Now that we’re moving more fully into the holiday period, I’m casting around for ideas for my teaching. After reading Nina’s piece on zombies last week I think I have some more, just as I do after interviewing for a new colleague.

Sadly, much as I’d like to share the latter, I’m going to stay quiet about it, so I can get them to write about it themselves once they are here with us. Suffice to say that it’s an idea that is close to my own heart, in that it involves some non-communication of key information, resulting in the opening up of reflection on higher orders of analysis.

As for Nina’s ideas for using World War Z in the classroom, it’s interesting to see how she has taken it in a very different direction from my own (mainly because of the big scope for exploring IR theory in the text), even if we both find ourselves noting the rise of the zombie metaphor as value-laden. The book has helped inspire me to produce my own zombie game, which I freely admit isn’t quite right yet, and Nina’s post has encouraged me to revisit the gameplay, to focus more fully on the purpose I want to achieve.

However, since it’s apparently a day for higher-order reflection, I’m struck by how we share teaching practice, since it seems to operate in a different way from other areas of academic life.

In particular, I’m thinking about how we credit ideas from others.

In research, there is a clear protocol – you reference fully and consistently. Failure to do is one of the greater crimes of academe, not least because it underpins the scientific method and its ideas of replicability and transparency (older readers can think of Pons and Fleischmann; younger readers can wonder how it even got as far as it did).

By contrast, in teaching, we very rarely the source of our teaching practice. I use simulations – at least in part – because I was taught using simulations, but I don’t credit Helen Wallace (who taught me), just as she didn’t credit whoever taught her to use them, and so on, ad infinitum.

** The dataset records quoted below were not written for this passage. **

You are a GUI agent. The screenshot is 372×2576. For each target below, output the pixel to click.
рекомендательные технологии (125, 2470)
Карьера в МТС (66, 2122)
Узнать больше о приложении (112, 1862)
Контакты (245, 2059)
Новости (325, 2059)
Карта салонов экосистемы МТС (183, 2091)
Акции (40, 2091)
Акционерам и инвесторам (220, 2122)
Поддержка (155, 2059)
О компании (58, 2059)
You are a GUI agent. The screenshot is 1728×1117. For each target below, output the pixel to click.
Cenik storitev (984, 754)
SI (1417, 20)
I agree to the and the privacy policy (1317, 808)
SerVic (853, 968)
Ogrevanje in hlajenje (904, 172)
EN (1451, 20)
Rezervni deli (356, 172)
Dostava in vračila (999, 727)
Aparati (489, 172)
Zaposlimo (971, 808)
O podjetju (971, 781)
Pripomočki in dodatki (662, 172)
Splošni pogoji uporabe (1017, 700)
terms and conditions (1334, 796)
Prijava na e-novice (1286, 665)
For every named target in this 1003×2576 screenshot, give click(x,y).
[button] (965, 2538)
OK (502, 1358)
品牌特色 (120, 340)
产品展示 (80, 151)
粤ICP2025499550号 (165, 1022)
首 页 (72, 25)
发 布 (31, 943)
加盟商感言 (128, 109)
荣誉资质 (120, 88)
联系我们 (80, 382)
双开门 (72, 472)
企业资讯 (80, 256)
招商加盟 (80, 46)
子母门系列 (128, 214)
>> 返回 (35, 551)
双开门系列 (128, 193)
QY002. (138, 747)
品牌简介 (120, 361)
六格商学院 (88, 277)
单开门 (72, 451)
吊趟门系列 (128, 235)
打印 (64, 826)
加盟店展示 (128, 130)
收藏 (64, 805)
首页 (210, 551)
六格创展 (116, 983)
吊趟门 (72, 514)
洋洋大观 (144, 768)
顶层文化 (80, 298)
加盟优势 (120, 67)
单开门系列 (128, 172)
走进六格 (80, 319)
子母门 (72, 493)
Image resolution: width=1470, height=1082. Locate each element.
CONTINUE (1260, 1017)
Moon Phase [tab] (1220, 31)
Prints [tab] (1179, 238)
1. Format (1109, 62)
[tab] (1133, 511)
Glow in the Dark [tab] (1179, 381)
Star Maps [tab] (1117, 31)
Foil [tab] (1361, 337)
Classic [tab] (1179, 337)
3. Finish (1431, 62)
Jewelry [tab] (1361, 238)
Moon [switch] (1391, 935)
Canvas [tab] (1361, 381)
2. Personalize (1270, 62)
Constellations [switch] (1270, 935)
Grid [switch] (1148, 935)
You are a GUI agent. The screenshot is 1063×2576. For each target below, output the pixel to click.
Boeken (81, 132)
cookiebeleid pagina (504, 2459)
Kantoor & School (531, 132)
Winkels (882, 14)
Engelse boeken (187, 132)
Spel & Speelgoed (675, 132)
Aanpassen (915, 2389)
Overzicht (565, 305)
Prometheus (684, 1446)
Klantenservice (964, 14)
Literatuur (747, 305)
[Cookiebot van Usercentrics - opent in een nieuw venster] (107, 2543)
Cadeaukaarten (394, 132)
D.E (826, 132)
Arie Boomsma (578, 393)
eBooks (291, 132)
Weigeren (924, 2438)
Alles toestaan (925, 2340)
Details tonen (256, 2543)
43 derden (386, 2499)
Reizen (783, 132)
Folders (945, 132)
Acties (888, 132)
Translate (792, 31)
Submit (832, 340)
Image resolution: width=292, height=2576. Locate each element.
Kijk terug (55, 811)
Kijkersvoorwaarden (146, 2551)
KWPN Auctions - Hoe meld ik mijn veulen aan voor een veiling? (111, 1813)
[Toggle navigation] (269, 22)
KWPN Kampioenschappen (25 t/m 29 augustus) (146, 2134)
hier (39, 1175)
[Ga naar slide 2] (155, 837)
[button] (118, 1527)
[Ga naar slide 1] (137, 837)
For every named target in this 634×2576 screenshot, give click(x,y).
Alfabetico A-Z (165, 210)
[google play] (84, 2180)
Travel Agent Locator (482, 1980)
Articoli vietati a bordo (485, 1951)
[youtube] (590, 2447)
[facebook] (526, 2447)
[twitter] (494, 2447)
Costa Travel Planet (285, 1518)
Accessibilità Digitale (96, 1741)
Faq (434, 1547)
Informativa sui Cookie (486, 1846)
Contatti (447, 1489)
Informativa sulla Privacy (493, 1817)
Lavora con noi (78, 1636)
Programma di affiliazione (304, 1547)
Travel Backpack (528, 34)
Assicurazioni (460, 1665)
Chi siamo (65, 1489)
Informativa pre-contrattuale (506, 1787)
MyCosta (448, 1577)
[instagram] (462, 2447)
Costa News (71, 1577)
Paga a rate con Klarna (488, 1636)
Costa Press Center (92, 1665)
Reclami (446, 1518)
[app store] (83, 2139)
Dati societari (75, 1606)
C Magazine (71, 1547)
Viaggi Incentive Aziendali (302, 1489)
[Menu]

The argument for why this is might be twofold. Firstly, no one completely replicates another’s teaching methods, so they have some degree of individual creation and innovation. Thus, in one of the few occasions when I do use someone else’s materials – a disarmament game created by Carolyn Shaw at Wichita – I also note to students that I’ve modified them, because I’m using them in a different way to Carolyn in a number of aspects. As such, it’s at least a bit ‘mine’ (although mostly hers).

Secondly, we might argue that it’s all just about vehicles for teaching, rather than substance and it’s only the latter that needs referencing. A moment’s reflection tells us that this is nonsense, since any methodology makes endless value judgments and assumptions: simulations are no different, as I argued in my APSA TLC paper this spring.

I raise all of this, not with a solution in mind, but rather an intention to bring it to discussion. Is it practical to credit the sources of our teaching practice? Is it necessary? Would it add anything?

My personal opinion is that if we are to stimulate good practice, then giving people more of a sense of where ideas come from is helpful, because it gives colleagues more incentive to share. Currently, too much good practice goes unnoticed and the potential that innovative practitioners have for building their work further is unrealised.

To take a case in point, our new colleague says our School has an excellent reputation for teaching and wants to learn from us. I’m just as interesting in learning from our new colleague, who has some excellent ideas. Just as we would hope research brings out new ideas regardless of status, so too should teaching work in the same way.